The Great Murano Glass Masters: Salviati

With famous admiration for the beautiful Venetian island of Murano and an ongoing interest for innovation, the Salviati family have traced their own and quite important path in the history of Murano glassmakers. It has never been said that in order to belong to Murano’s coveted family of glass artists one needs to be born into one, and Salviati has proven this to be right. With a past in mosaic production and an incomparable sense of pioneering, this family brought a twist to the established rules and traditions of the glassmaking industry.

Salviati’s story begins in the middle of the 1800’s, when Antonio Salviati (an Italian lawyer from Vicenza) revamped the whole glass industry in Venice. After the enormous success of Murano glass in the previous centuries, with much concern Venice saw the industry’s decline, mostly due to the rapid growth of its competitors (England and Bohemia). Antonio Salviati had always professed an endless love for his city, and suddenly turned his interest to saving the crumbling mosaics in Saint Mark’s Basilica. Lacking the knowledge that most glass-maker families had acquired throughout the years, Salviati hired two great minds to manage his project: Lorenzo Radi and Enrico Pondio. With them, “Salviati Dott. Antonio fu Bartolomeo” opened his furnaces in 1859 in the Dorsoduro neighborhood in Venice.
Salviati Venice Itali

“Experimental” became the word that described Salviati’s work best. Investigating different techniques and materials, Salviati soon became an innovator in the field. By 1877 he started his very own production of glasses, bowls, vases and chandeliers thanks to the help of glass masters such as Antonio Camozzo and the famous Baroviers. He suddenly became famous for his enamel glass mosaics, gaining recognition in Europe, Asia and America. This technique comes directly from the Byzantine era, when artists used to decorate altars and walls with golden mosaics, mostly used to narrate biblical stories. These artworks are done by using a small hammer and a knife to cut the glass enamel pieces (tesserae), which are then assembled and glued together to form a pattern. The glass pieces’ form is shaped so irregularly that it makes them excellent light reflectors, giving mosaics a glossy and shiny appearance. While working with Salviati, Lorenzo Radi was also able to do ample research and rediscovered how to make Chalcedony glass (a technique that gives glass a range of colors that imitate natural chalcedony mineral). Radi’s discovery allowed Salviati to take his innovative artworks to the 1862 World Fair in London, gaining him a commission to work on some of London’s most iconic institutions such as the Parliament and Saint Paul’s Cathedral. Salviati then made a decision to divide his factories: some would be destined for mosaic production, others for blown glass production.
Salviati Murano Glass Chalice

Antonio Salviati passed away in 1890, leaving his empire to his sons Giulio Salviati and Silvio Salviati. After being purchased by the Barovier family in 1883, the company was run by Maurizio Camerino, a young glass master who began his craft inside the Salviati family, leading the company into the 20th century. During the 1950’s – and thanks to Luciano Gaspari’s role as artistic director – the company developed important collaborations with architects such as Sergio Asti and Vinicio Vianello. Nowadays, Salviati has a strong partnership with contemporary designers such as Anish Kapoor and Tom Dixon, discussing and discovering new approaches to glass art.

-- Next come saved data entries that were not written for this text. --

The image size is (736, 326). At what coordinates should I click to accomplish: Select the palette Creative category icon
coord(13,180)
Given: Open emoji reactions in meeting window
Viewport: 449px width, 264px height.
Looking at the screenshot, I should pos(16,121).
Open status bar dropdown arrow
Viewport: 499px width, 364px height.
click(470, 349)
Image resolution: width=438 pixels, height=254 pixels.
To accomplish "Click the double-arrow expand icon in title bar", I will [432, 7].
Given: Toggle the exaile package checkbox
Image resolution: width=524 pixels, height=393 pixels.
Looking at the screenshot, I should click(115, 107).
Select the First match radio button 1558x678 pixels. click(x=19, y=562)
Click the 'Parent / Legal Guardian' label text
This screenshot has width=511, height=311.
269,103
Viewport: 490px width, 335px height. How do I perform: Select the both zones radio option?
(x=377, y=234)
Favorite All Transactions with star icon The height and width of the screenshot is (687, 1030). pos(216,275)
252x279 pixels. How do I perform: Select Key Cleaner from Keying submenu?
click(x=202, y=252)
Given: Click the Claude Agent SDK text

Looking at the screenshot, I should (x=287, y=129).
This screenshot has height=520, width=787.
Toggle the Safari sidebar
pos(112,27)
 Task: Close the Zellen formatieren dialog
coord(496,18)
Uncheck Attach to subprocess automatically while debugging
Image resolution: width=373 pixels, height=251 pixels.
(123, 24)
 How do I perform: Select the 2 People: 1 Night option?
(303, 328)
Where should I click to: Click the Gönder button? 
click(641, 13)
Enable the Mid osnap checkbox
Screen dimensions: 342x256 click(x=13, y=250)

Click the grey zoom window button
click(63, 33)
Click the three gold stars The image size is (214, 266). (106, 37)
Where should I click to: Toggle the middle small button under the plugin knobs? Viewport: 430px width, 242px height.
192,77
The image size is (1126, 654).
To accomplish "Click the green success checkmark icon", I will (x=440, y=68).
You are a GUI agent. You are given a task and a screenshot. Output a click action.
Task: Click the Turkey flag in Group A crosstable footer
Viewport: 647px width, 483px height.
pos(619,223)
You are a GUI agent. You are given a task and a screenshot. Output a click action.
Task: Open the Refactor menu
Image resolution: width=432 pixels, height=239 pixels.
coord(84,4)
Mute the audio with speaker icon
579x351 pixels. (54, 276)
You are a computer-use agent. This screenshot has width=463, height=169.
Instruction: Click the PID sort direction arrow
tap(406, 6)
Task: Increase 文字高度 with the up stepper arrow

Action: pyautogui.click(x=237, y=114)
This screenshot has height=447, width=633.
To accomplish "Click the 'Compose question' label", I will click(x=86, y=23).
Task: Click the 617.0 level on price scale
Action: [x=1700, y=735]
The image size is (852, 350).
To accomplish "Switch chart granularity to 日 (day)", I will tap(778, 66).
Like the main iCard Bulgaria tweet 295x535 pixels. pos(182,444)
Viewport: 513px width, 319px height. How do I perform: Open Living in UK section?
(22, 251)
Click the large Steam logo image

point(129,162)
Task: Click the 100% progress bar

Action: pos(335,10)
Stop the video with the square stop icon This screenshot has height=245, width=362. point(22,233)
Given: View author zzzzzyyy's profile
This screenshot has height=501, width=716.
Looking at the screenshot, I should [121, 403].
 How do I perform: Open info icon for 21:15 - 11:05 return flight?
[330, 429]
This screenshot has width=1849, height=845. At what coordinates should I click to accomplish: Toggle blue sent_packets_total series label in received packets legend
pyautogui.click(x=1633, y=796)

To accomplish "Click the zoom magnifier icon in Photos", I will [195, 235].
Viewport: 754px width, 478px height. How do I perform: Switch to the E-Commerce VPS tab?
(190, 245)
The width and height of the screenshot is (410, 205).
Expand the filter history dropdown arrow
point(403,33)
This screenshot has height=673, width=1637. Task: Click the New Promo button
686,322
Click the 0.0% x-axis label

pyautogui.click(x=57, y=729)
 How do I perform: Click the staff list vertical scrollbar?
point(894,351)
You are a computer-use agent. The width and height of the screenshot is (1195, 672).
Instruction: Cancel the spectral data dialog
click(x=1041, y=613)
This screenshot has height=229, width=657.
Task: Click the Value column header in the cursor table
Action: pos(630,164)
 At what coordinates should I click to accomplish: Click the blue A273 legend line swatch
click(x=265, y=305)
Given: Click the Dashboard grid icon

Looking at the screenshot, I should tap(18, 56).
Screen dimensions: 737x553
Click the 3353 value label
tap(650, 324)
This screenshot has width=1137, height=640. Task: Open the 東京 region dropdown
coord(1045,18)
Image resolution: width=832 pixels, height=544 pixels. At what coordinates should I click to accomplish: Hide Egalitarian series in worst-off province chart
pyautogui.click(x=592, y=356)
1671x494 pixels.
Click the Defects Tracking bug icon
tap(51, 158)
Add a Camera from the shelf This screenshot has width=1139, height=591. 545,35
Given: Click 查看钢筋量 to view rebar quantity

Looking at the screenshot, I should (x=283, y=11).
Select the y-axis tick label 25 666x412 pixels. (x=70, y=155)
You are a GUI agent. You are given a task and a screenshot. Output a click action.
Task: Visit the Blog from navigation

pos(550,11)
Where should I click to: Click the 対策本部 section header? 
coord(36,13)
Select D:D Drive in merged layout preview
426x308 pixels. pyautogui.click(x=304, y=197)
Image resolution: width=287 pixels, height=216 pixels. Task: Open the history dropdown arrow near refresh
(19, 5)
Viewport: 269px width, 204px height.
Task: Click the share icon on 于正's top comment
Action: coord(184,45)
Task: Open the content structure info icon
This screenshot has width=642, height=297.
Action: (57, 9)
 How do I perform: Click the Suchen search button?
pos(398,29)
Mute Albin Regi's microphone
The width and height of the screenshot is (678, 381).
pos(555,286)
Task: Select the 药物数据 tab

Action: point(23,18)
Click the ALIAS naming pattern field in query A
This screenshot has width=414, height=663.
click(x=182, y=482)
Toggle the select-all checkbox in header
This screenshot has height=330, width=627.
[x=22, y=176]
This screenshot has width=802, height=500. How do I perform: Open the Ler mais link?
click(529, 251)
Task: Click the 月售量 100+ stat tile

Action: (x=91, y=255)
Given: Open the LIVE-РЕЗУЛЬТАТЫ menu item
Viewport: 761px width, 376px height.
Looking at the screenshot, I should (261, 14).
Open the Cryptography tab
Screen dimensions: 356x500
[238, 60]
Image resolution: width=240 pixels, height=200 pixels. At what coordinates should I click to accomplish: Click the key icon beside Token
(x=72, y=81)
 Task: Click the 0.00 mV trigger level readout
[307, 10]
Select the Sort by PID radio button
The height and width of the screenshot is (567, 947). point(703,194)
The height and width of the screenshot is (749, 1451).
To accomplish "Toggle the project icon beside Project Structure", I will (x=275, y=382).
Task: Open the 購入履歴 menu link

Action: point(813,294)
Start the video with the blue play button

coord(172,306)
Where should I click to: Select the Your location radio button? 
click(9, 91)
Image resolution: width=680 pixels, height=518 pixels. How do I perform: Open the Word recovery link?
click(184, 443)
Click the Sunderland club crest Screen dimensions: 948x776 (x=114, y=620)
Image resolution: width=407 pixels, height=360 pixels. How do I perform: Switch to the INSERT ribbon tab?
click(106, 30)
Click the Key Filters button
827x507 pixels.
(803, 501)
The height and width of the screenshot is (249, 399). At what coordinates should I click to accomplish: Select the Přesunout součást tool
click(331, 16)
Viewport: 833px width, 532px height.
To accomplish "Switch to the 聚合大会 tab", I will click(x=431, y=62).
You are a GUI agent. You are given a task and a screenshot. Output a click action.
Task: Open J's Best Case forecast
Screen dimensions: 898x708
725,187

Salviati’s works can be appreciated at Westminster’s Cathedral and Saint Paul’s Cathedral in London, the Council House and the Chamberlain Memorial in Wales, the Ajuda National Palace in Lisbon and the Opera Theatre in Paris. He also won several gold medals and awards from various events including several Paris Universal Exhibitions and three Italian expositions in Milan, Florence and Turin. It is thanks to him that Murano glass industry rediscovered precious techniques that led to creation of the avventurina glass and the opalino glass. His love for Venice and his hard work dedicated to the rebirth of famous Murano Glass gave Salviati a unique vision that took the art of Murano Glass to the next level and revolutionized it for years to come.